M. Verla1, G. Airewele2, C. Style1, H. Sriraman1, O. Olutoye1 1Baylor College of Medicine, Michael E. DeBakey Department of Surgery,Division Of Pediatric Surgery, Texas Children’s Hospital,Houston, TX, USA 2Baylor College Of Medicine,Department Of Pediatrics, Section Of Hematology-Oncology, Texas Children’s Hospital,Houston, TX, USA
Introduction: Sickle cell disease (SCD) is typically associated with auto-splenectomy from splenic infarction. Surgical splenectomy is performed on those with sequestration crises or hypersplenism. Hydroxyurea therapy decreases the frequency and severity of sickle cell crises and thus the auto-splenectomy associated with sickle cell disease.. The purpose of this study was to determine if hydroxyurea therapy is associated with 1) an increase in the incidence of surgical splenectomy and 2) a later age at surgical splenectomy.
Methods: We performed a retrospective review of children with SCD who underwent a surgical splenectomy at our children’s hospital between January 1990 and December 2017. Patient demographics, type of SCD, hydroxyurea use, and peri-operative data were collected. Patients were further stratified into two groups, pre-2005 and post-2005, based on the year when hydroxyurea use steadily increased at our institution.
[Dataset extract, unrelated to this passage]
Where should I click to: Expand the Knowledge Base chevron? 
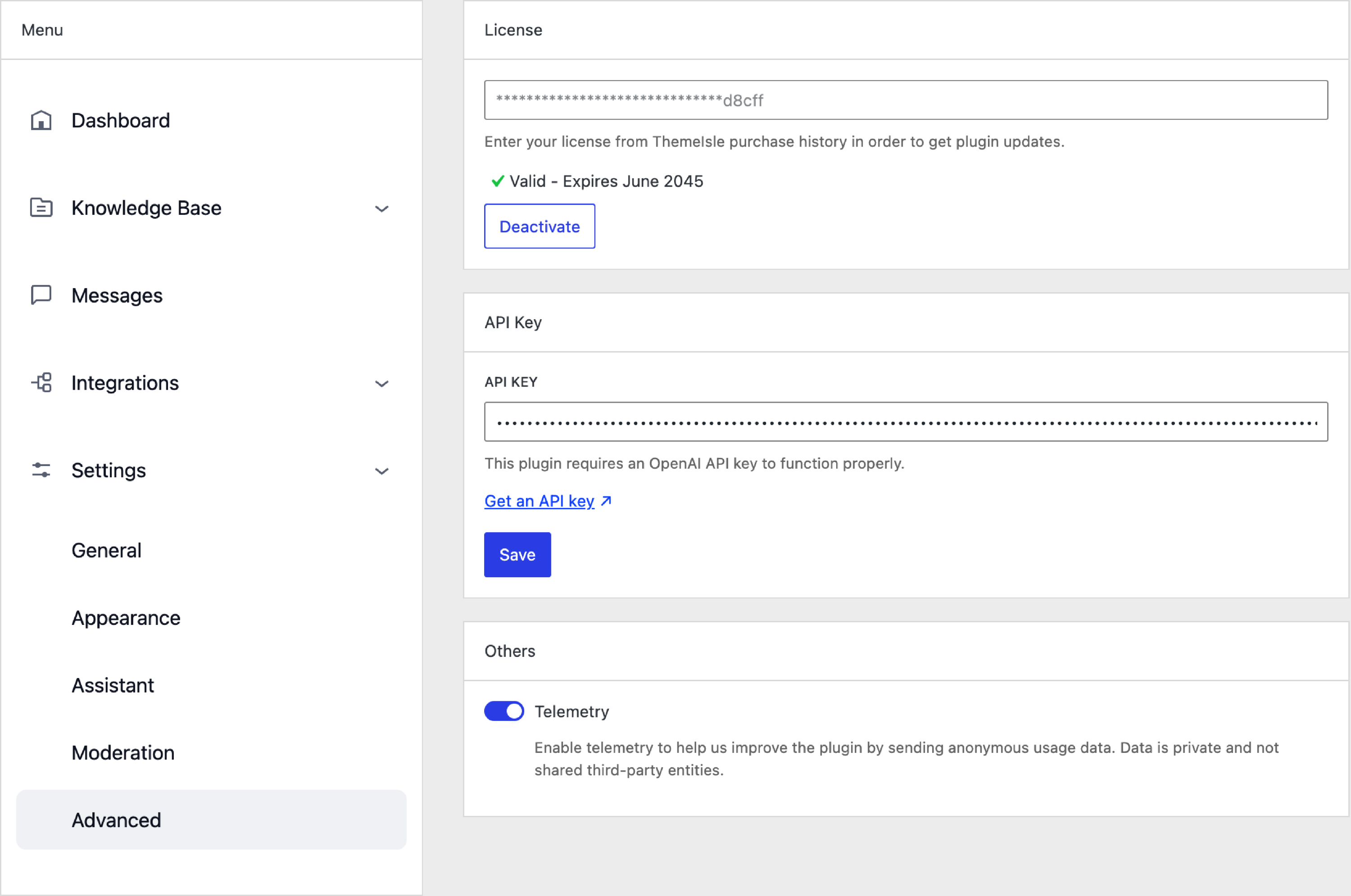(382, 209)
Data were analyzed using chi-square analysis and two-way multivariate analysis of variance. A p-value < 0.05 was considered statistically significant.
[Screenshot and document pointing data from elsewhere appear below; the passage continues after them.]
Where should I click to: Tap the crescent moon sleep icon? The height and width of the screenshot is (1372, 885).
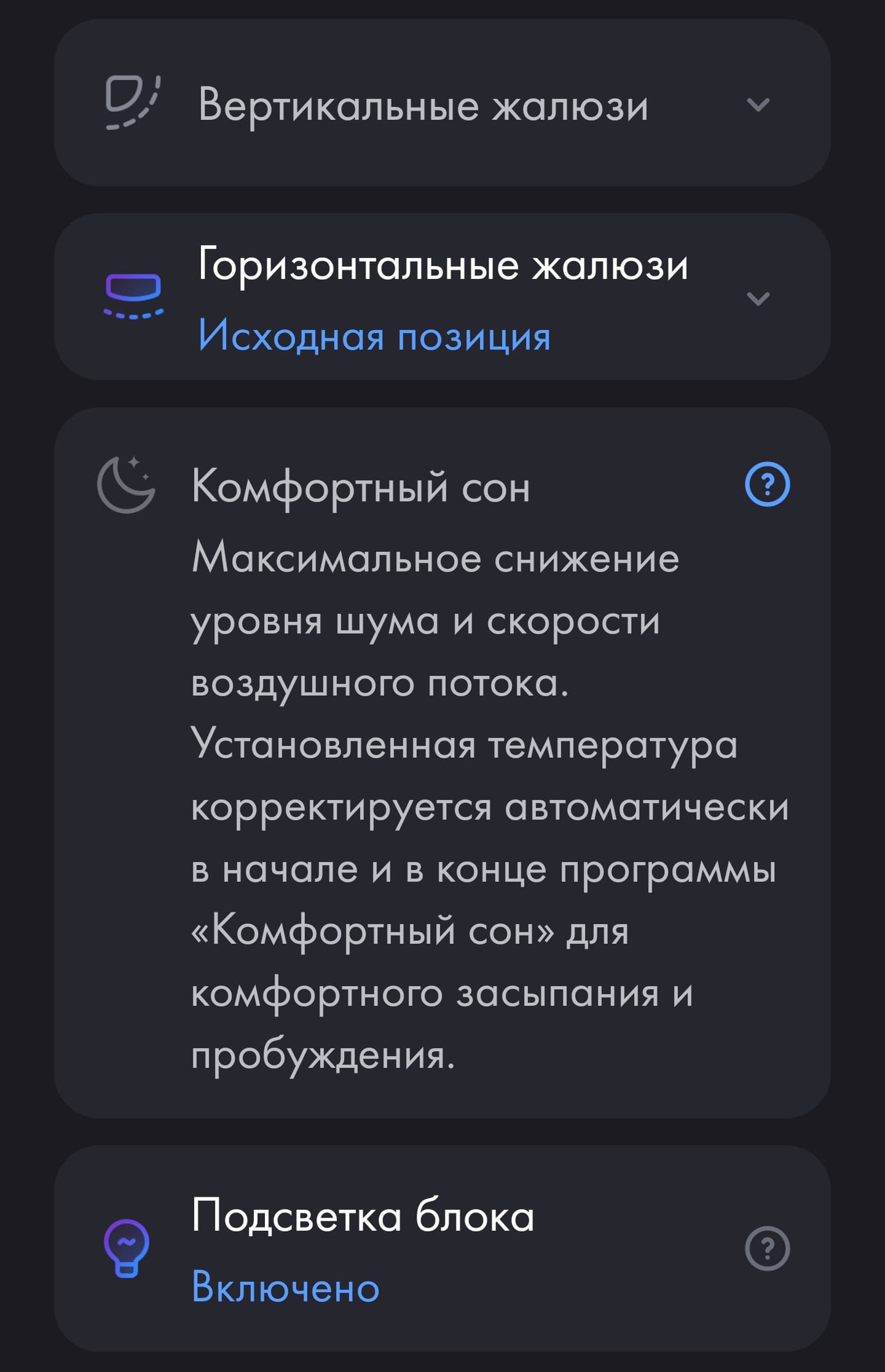[127, 485]
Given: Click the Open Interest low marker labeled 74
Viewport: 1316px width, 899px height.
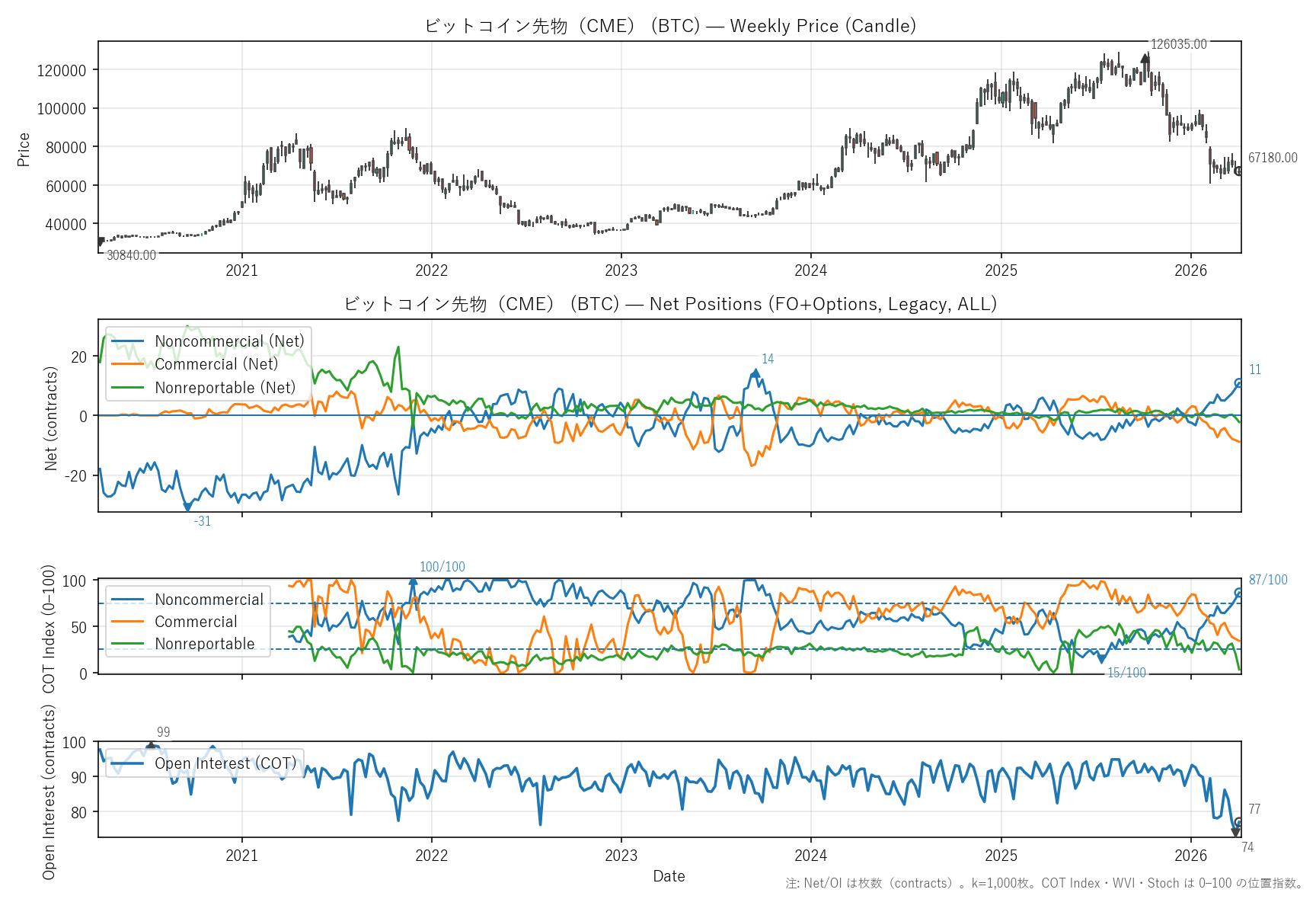Looking at the screenshot, I should point(1235,833).
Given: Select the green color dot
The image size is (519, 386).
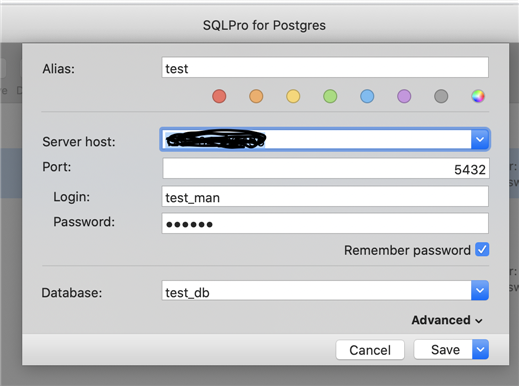Looking at the screenshot, I should tap(330, 96).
Results: Over the 27-year period, a total of 2,910 patients with SCD were identified and 125 children had a splenectomy. Of these, 20% (n=21) received hydroxyurea for at least 6 months prior to surgical splenectomy. Splenic sequestration and hypersplenism were the most common indications (96%) for splenectomy at a median age of 5 years (IQR: 2.6 – 9.9). The cumulative incidence of splenectomy was 4.9% pre-2005 versus 3.5% post-2005. Ninety-four children (78%) had HbSS, of whom 18 had hydroxyurea therapy for at least 6 months. Those who had a long-term history of hydroxyurea therapy had a splenectomy at a median age of 6 years (IQR: 3.4–8.9) versus 3 years (IQR: 2.2–6.4) for those who did not have a long-term history of hydroxyurea use (p=0.03, Figure 1). Regardless of the pre- or post-2005 stratification, all HbSS patients on hydroxyurea therapy had their splenectomy at a later age.
Conclusion: Although the incidence of surgical splenectomy does not appear to have increased with the introduction of hydroxyurea therapy, patients receiving hydroxyurea long-term are undergoing surgical splenectomy at an older age.